Traiskirchens Bürgermeister Andreas Babler (SPÖ) hat am Donnerstag "dramatische" Zustände im Asyl-Erstaufnahmezentrum in der Stadt im Bezirk Baden kritisiert. Via Video auf Twitter und Facebook wandte er sich an Innenminister Gerhard Karner (ÖVP): "Wir fordern ein, dass in Traiskirchen kein Massenlager ist." Er verlangte eine "menschenwürdige Unterbringung von Flüchtenden in unserem Land". Das Innenministerium verwies auf APA-Anfrage auf "konstruktive" Gespräche mit Babler.

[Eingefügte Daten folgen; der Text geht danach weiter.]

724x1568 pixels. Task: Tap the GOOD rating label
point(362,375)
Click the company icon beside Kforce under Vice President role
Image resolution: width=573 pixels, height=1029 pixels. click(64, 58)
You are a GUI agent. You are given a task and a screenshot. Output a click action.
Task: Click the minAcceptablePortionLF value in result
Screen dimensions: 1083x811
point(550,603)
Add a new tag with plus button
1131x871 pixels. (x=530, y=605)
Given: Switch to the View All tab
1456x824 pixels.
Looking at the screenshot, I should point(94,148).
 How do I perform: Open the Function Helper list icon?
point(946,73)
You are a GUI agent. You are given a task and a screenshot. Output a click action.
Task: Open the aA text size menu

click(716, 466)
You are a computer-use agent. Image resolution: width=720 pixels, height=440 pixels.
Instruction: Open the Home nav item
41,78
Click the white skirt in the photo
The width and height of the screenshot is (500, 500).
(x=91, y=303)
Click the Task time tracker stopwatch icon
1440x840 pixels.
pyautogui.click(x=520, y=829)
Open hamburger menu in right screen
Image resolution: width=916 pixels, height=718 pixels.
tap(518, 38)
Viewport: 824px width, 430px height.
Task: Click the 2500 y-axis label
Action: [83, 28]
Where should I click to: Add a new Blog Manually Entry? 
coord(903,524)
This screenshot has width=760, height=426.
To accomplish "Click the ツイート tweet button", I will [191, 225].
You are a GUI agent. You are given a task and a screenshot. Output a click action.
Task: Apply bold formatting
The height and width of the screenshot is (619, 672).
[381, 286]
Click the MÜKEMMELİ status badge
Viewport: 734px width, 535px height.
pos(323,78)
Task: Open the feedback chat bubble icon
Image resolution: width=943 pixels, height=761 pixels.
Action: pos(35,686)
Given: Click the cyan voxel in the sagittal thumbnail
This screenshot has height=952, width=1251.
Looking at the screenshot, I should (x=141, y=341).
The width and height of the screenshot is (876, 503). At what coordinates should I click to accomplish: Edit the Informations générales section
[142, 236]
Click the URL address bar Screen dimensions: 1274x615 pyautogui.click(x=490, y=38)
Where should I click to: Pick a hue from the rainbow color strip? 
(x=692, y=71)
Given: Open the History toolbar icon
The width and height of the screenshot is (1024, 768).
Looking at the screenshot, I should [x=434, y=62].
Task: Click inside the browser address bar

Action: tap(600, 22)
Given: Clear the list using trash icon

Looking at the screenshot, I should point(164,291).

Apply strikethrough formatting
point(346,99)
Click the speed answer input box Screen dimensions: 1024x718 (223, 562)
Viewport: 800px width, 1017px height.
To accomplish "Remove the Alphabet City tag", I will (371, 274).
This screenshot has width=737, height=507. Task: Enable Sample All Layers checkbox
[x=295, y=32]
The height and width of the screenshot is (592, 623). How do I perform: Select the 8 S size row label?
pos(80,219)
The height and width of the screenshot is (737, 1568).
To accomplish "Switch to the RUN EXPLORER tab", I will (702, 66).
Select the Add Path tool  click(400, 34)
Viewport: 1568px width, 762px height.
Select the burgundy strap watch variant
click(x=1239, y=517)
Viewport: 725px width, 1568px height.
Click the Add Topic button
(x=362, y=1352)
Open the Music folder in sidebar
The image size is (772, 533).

Das Erstaufnahmezentrum ist laut Babler auf 480 Menschen ausgelegt, derzeit sollen sich aber mehr als dreimal so viele Personen dort befinden. Das Innenministerium gibt aufgrund der hohen Fluktuation keine Zahlen bekannt. Das System produziere "obdachlose Menschen, die nicht aufgenommen werden und die Nacht auf dem Gehsteig schlafen müssen", wies der Bürgermeister auf Auswirkungen auf die Stadt und die Bevölkerung hin. Jeden Tag stünden einige Personen auf der Straße, sagte Babler zur APA.
"Der Innenminister hat die Verpflichtung, Flüchtlinge unterzubringen", betonte Babler. Er verlangte etwa mehr Bundeszentren. Richtung Karner meinte der Sozialdemokrat: "Für mich liegt der Verdacht nahe, dass Sie die Situation hier in Traiskirchen aus reinem parteipolitischem ÖVP-Kalkül heraus eskalieren lassen möchten, um das Thema Flucht und Migration in Österreich hochzutreiben und von Ihrem Regierungsversagen bei wirksamen Antiteuerungsmaßnahmen oder von den ÖVP-Korruptionsthemen abzulenken."
Ministerium: "Asylsystem an der Belastungsgrenze"
Im Innenministerium zeigte man sich auf Anfrage über die Beiträge von Babler verwundert: Karner habe in jüngster Zeit öfters Kontakt mit dem Traiskirchner Bürgermeister gehabt, der Minister "bedankt sich für die überaus konstruktiven Gespräche". "Aber wie so oft: Social Media ist das eine, die persönliche Gesprächsbasis das andere", hieß es aus dem Innenministerium. In Folge der Kontakte sei etwa die Präsenz von Polizeistreifen verstärkt worden. Die Vorwürfe wurden zurückgewiesen, die von Babler erwähnten Fälle von Obdachlosen kann man nicht nachvollziehen.
Das Asylsystem sei an der Belastungsgrenze angelangt, wurde vonseiten des Ministeriums erneut festgehalten. 90.000 Menschen befinden sich derzeit in der Grundversorgung, davon 57.000 Ukrainer. Eine steigende Zahl an Asylsuchenden stammen den Angaben zufolge aus Ländern mit keiner oder äußerst geringer Bleibewahrscheinlichkeit wie Indien, Marokko oder Tunesien. Diese Asylverfahren würden in der Regel beschleunigt abgewickelt, viele Flüchtlinge würden Österreich verlassen. Trotzdem komme es bei der Bearbeitung dieser Asylanträge immer wieder zu Spitzen in der Unterbringung.